There are always great things happening in education, but for a long time now there have also been constraining mandates taking up more and more of our time. I felt suffocated towards the end of my time in the classroom, and today as a teaching coach I hear too often from teachers that they don’t feel like professionals when so much is decided for them. This needs to change. Obviously, you did not go into this job for the salary–so you deserve to feel happy in your job, as you educate the next generation.

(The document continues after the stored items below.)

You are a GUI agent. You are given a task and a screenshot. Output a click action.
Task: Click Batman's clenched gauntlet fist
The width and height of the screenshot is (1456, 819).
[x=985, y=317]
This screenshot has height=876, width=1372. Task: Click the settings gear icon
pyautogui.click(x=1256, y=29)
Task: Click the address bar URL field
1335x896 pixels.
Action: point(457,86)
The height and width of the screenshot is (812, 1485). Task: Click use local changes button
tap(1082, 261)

Teachers: this is where I get bossy. If you don’t have a journal, get one. You need to exist on paper. Draw and write in it every day…not just about your students, but about yourself. Who were you as a child? How would you teach your younger self? What made you want to teach? What are your school memories? What do you love to do today? Write about anything. Join a writing workshop for teachers like the Summer Institute at the Yale Center for British Art (http://britishart.yale.edu/education/schools-and-teachers), or travel – there are teacher/writer workshops out there (like this one in Santa Fe: http://eefstc.sfprep.org/the-way-i-see-it/).
Share your writing with your students so they see your process, your struggle, your courage, and your voice. And then, watch your students exist on paper too.
When we see ourselves as researchers and learners, we gain a deep understanding of the larger picture. We develop strategies to overcome the oppressive red tape and get down to what matters: learning to love learning.